> _PROBLEM TO WORK ON_
Would you give the records below again, exactly and completely?

> _SOURCE RECORDS_
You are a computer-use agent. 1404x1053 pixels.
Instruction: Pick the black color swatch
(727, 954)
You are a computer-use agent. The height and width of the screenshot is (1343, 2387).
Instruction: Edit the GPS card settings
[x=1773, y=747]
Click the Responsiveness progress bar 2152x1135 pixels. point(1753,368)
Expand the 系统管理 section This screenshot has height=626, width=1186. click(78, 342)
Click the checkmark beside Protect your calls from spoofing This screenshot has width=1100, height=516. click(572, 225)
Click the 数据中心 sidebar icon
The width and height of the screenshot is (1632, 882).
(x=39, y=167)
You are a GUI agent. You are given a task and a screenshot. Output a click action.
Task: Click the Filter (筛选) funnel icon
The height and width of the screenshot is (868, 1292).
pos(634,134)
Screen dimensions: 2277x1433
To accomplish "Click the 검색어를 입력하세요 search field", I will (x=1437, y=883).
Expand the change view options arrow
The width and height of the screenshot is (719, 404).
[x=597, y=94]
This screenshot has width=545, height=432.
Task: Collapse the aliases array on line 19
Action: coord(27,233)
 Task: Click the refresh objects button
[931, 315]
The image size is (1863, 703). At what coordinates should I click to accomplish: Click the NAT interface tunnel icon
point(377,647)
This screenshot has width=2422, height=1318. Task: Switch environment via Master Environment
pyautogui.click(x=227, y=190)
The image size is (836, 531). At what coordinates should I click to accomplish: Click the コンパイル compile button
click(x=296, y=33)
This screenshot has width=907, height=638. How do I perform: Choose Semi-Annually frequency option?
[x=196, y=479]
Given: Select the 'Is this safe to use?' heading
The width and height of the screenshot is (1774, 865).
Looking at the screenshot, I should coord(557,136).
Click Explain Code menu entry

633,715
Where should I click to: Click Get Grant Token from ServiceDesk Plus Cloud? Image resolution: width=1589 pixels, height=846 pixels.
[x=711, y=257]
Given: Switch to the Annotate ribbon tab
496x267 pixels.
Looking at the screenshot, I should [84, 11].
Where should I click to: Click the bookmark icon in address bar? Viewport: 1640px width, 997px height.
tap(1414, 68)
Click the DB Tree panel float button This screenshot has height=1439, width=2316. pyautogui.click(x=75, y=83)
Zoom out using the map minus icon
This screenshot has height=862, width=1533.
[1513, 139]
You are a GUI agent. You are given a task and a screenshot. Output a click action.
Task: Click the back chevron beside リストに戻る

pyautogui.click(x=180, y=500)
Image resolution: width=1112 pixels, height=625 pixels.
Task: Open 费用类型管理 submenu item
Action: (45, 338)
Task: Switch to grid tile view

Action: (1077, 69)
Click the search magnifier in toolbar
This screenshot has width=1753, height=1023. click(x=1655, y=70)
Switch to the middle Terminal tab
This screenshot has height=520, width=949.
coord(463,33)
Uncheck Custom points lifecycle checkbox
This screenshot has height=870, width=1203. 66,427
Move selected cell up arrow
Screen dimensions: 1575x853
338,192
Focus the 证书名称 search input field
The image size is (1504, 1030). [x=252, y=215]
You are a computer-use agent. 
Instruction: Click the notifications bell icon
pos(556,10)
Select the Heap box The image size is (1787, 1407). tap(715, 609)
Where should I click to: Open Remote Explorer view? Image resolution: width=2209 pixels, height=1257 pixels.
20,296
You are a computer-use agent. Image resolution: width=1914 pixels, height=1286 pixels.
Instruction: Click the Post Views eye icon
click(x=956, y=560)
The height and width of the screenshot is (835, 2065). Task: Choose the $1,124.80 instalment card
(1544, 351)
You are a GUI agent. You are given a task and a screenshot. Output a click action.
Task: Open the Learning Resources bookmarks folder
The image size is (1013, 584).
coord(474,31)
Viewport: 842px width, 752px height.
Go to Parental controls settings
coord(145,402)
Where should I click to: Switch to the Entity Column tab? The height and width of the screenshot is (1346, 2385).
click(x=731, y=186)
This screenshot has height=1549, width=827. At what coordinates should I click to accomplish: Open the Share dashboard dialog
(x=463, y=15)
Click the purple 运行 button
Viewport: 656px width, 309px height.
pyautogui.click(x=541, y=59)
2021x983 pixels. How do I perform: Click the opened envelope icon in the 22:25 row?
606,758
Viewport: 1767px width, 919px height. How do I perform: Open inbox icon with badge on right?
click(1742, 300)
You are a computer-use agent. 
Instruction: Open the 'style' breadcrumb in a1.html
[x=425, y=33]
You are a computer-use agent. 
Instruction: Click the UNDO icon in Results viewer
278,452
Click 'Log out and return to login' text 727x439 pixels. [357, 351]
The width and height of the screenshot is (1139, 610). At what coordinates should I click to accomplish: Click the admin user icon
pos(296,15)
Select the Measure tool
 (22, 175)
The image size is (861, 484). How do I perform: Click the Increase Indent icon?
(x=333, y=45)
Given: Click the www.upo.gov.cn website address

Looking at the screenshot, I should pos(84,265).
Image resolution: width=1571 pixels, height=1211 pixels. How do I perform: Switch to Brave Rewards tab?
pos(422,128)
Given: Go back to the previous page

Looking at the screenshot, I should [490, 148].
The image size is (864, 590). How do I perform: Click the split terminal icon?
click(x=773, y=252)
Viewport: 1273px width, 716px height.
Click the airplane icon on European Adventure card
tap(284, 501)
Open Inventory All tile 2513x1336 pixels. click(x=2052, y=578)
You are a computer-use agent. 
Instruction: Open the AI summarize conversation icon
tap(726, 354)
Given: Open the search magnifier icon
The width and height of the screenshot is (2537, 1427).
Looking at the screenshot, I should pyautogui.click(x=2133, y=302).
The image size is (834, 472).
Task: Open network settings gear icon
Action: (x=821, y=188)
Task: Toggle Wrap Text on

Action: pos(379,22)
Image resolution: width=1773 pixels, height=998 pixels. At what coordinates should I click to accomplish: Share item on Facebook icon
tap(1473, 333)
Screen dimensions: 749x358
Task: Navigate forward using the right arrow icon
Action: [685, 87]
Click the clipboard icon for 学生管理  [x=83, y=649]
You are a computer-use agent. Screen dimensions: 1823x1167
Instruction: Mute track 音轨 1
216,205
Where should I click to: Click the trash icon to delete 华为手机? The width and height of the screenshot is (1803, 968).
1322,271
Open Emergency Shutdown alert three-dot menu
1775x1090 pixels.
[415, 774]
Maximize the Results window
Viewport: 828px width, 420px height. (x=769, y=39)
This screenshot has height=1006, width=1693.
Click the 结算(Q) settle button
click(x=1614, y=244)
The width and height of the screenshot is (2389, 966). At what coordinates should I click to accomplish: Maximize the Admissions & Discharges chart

> _ANSWER AREA_
You are a computer-use agent. 1404x1053 pixels.
Instruction: Pick the black color swatch
(727, 954)
You are a computer-use agent. The height and width of the screenshot is (1343, 2387).
Instruction: Edit the GPS card settings
[x=1773, y=747]
Click the Responsiveness progress bar 2152x1135 pixels. point(1753,368)
Expand the 系统管理 section This screenshot has height=626, width=1186. click(78, 342)
Click the checkmark beside Protect your calls from spoofing This screenshot has width=1100, height=516. click(572, 225)
Click the 数据中心 sidebar icon
The width and height of the screenshot is (1632, 882).
(x=39, y=167)
You are a GUI agent. You are given a task and a screenshot. Output a click action.
Task: Click the Filter (筛选) funnel icon
The height and width of the screenshot is (868, 1292).
pos(634,134)
Screen dimensions: 2277x1433
To accomplish "Click the 검색어를 입력하세요 search field", I will (x=1437, y=883).
Expand the change view options arrow
The width and height of the screenshot is (719, 404).
[x=597, y=94]
This screenshot has width=545, height=432.
Task: Collapse the aliases array on line 19
Action: coord(27,233)
 Task: Click the refresh objects button
[931, 315]
The image size is (1863, 703). At what coordinates should I click to accomplish: Click the NAT interface tunnel icon
point(377,647)
This screenshot has width=2422, height=1318. Task: Switch environment via Master Environment
pyautogui.click(x=227, y=190)
The image size is (836, 531). At what coordinates should I click to accomplish: Click the コンパイル compile button
click(x=296, y=33)
This screenshot has width=907, height=638. How do I perform: Choose Semi-Annually frequency option?
[x=196, y=479]
Given: Select the 'Is this safe to use?' heading
The width and height of the screenshot is (1774, 865).
Looking at the screenshot, I should coord(557,136).
Click Explain Code menu entry

633,715
Where should I click to: Click Get Grant Token from ServiceDesk Plus Cloud? Image resolution: width=1589 pixels, height=846 pixels.
[x=711, y=257]
Given: Switch to the Annotate ribbon tab
496x267 pixels.
Looking at the screenshot, I should [84, 11].
Where should I click to: Click the bookmark icon in address bar? Viewport: 1640px width, 997px height.
tap(1414, 68)
Click the DB Tree panel float button This screenshot has height=1439, width=2316. pyautogui.click(x=75, y=83)
Zoom out using the map minus icon
This screenshot has height=862, width=1533.
[1513, 139]
You are a GUI agent. You are given a task and a screenshot. Output a click action.
Task: Click the back chevron beside リストに戻る

pyautogui.click(x=180, y=500)
Image resolution: width=1112 pixels, height=625 pixels.
Task: Open 费用类型管理 submenu item
Action: (45, 338)
Task: Switch to grid tile view

Action: (1077, 69)
Click the search magnifier in toolbar
This screenshot has width=1753, height=1023. click(x=1655, y=70)
Switch to the middle Terminal tab
This screenshot has height=520, width=949.
coord(463,33)
Uncheck Custom points lifecycle checkbox
This screenshot has height=870, width=1203. 66,427
Move selected cell up arrow
Screen dimensions: 1575x853
338,192
Focus the 证书名称 search input field
The image size is (1504, 1030). [x=252, y=215]
You are a computer-use agent. 
Instruction: Click the notifications bell icon
pos(556,10)
Select the Heap box The image size is (1787, 1407). tap(715, 609)
Where should I click to: Open Remote Explorer view? Image resolution: width=2209 pixels, height=1257 pixels.
20,296
You are a computer-use agent. Image resolution: width=1914 pixels, height=1286 pixels.
Instruction: Click the Post Views eye icon
click(x=956, y=560)
The height and width of the screenshot is (835, 2065). Task: Choose the $1,124.80 instalment card
(1544, 351)
You are a GUI agent. You are given a task and a screenshot. Output a click action.
Task: Open the Learning Resources bookmarks folder
The image size is (1013, 584).
coord(474,31)
Viewport: 842px width, 752px height.
Go to Parental controls settings
coord(145,402)
Where should I click to: Switch to the Entity Column tab? The height and width of the screenshot is (1346, 2385).
click(x=731, y=186)
This screenshot has height=1549, width=827. At what coordinates should I click to accomplish: Open the Share dashboard dialog
(x=463, y=15)
Click the purple 运行 button
Viewport: 656px width, 309px height.
pyautogui.click(x=541, y=59)
2021x983 pixels. How do I perform: Click the opened envelope icon in the 22:25 row?
606,758
Viewport: 1767px width, 919px height. How do I perform: Open inbox icon with badge on right?
click(1742, 300)
You are a computer-use agent. 
Instruction: Open the 'style' breadcrumb in a1.html
[x=425, y=33]
You are a computer-use agent. 
Instruction: Click the UNDO icon in Results viewer
278,452
Click 'Log out and return to login' text 727x439 pixels. [357, 351]
The width and height of the screenshot is (1139, 610). At what coordinates should I click to accomplish: Click the admin user icon
pos(296,15)
Select the Measure tool
 (22, 175)
The image size is (861, 484). How do I perform: Click the Increase Indent icon?
(x=333, y=45)
Given: Click the www.upo.gov.cn website address

Looking at the screenshot, I should pos(84,265).
Image resolution: width=1571 pixels, height=1211 pixels. How do I perform: Switch to Brave Rewards tab?
pos(422,128)
Given: Go back to the previous page

Looking at the screenshot, I should [490, 148].
The image size is (864, 590). How do I perform: Click the split terminal icon?
click(x=773, y=252)
Viewport: 1273px width, 716px height.
Click the airplane icon on European Adventure card
tap(284, 501)
Open Inventory All tile 2513x1336 pixels. click(x=2052, y=578)
You are a computer-use agent. 
Instruction: Open the AI summarize conversation icon
tap(726, 354)
Given: Open the search magnifier icon
The width and height of the screenshot is (2537, 1427).
Looking at the screenshot, I should pyautogui.click(x=2133, y=302).
The image size is (834, 472).
Task: Open network settings gear icon
Action: (x=821, y=188)
Task: Toggle Wrap Text on

Action: pos(379,22)
Image resolution: width=1773 pixels, height=998 pixels. At what coordinates should I click to accomplish: Share item on Facebook icon
tap(1473, 333)
Screen dimensions: 749x358
Task: Navigate forward using the right arrow icon
Action: [685, 87]
Click the clipboard icon for 学生管理  [x=83, y=649]
You are a computer-use agent. Screen dimensions: 1823x1167
Instruction: Mute track 音轨 1
216,205
Where should I click to: Click the trash icon to delete 华为手机? The width and height of the screenshot is (1803, 968).
1322,271
Open Emergency Shutdown alert three-dot menu
1775x1090 pixels.
[415, 774]
Maximize the Results window
Viewport: 828px width, 420px height. (x=769, y=39)
This screenshot has height=1006, width=1693.
Click the 结算(Q) settle button
click(x=1614, y=244)
The width and height of the screenshot is (2389, 966). At what coordinates should I click to accomplish: Maximize the Admissions & Discharges chart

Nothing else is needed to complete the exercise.